__WORK ORDER__:
A verbatim copy of the records below, pictures omitted, is the task.

__DATASET__:
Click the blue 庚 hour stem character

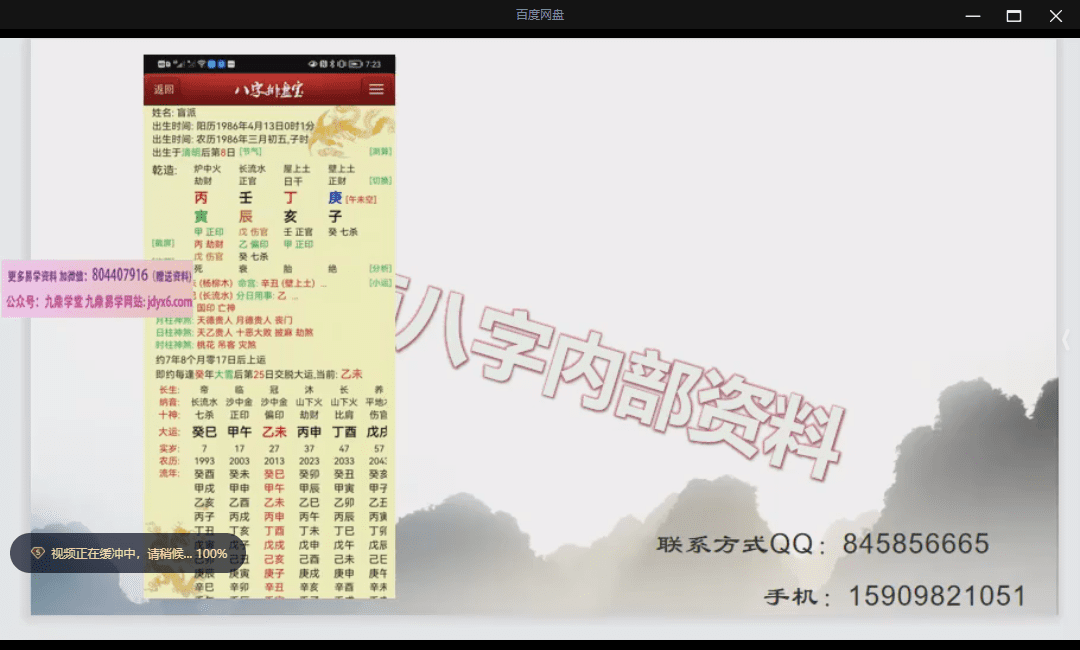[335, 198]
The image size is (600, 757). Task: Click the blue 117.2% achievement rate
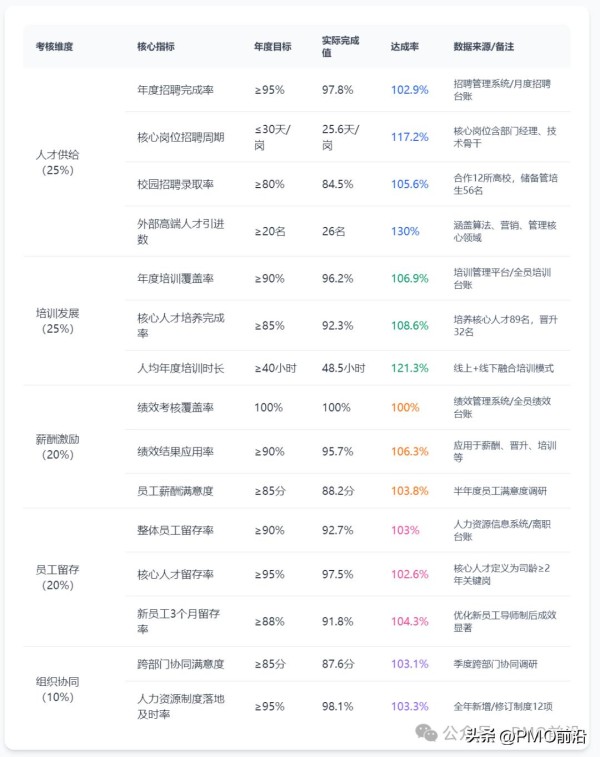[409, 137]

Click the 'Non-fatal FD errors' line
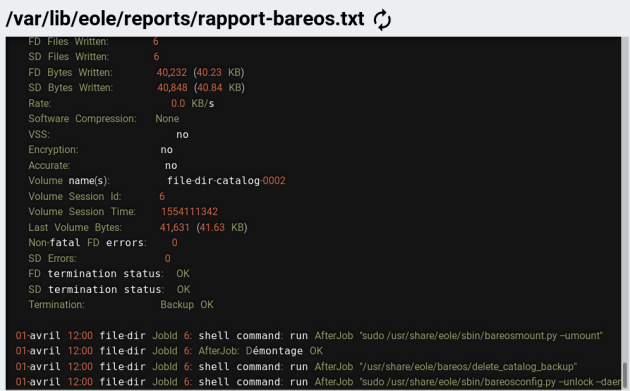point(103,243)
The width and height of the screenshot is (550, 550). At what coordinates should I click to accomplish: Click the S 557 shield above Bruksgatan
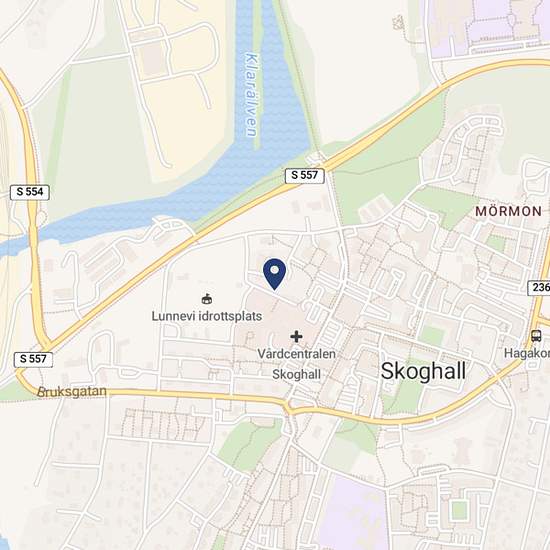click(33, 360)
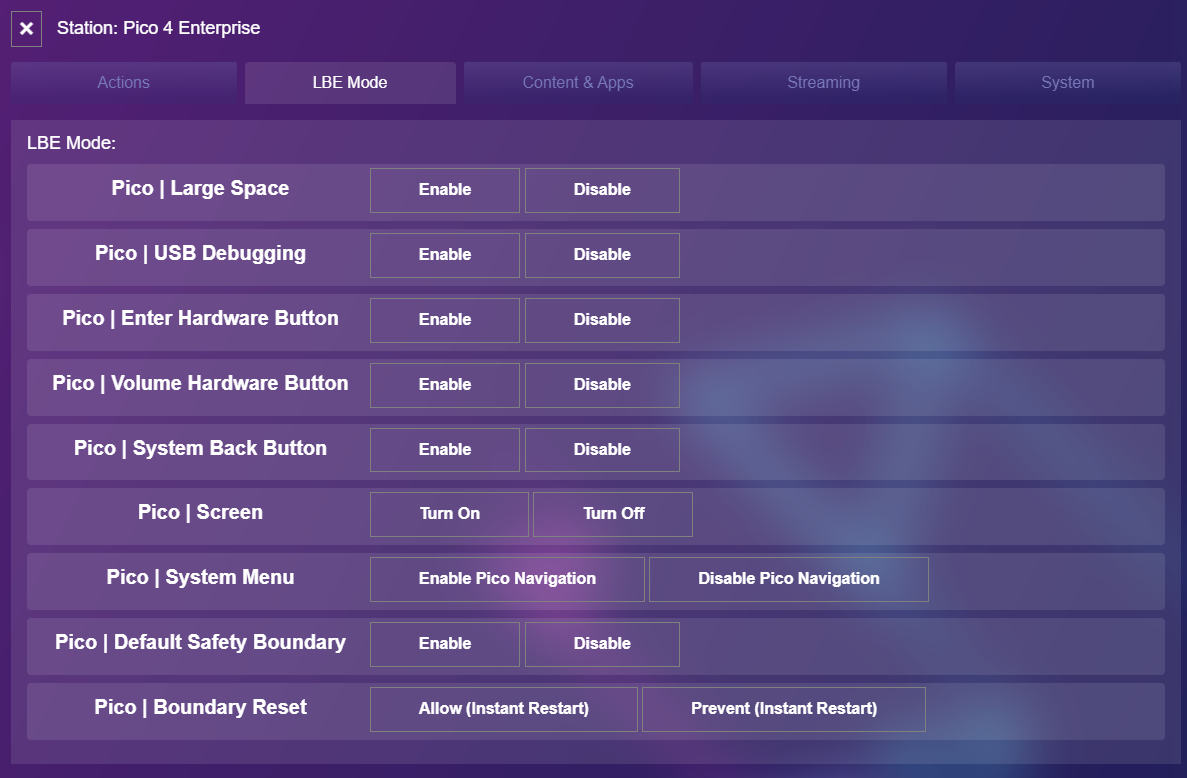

__THE COMPLETED TASK__:
Click the blue 庚 hour stem character

[335, 198]
The image size is (600, 757). Task: Click the blue 117.2% achievement rate
[409, 137]

Click the 'Non-fatal FD errors' line
point(103,243)
The width and height of the screenshot is (550, 550). At what coordinates should I click to accomplish: Click the S 557 shield above Bruksgatan
click(33, 360)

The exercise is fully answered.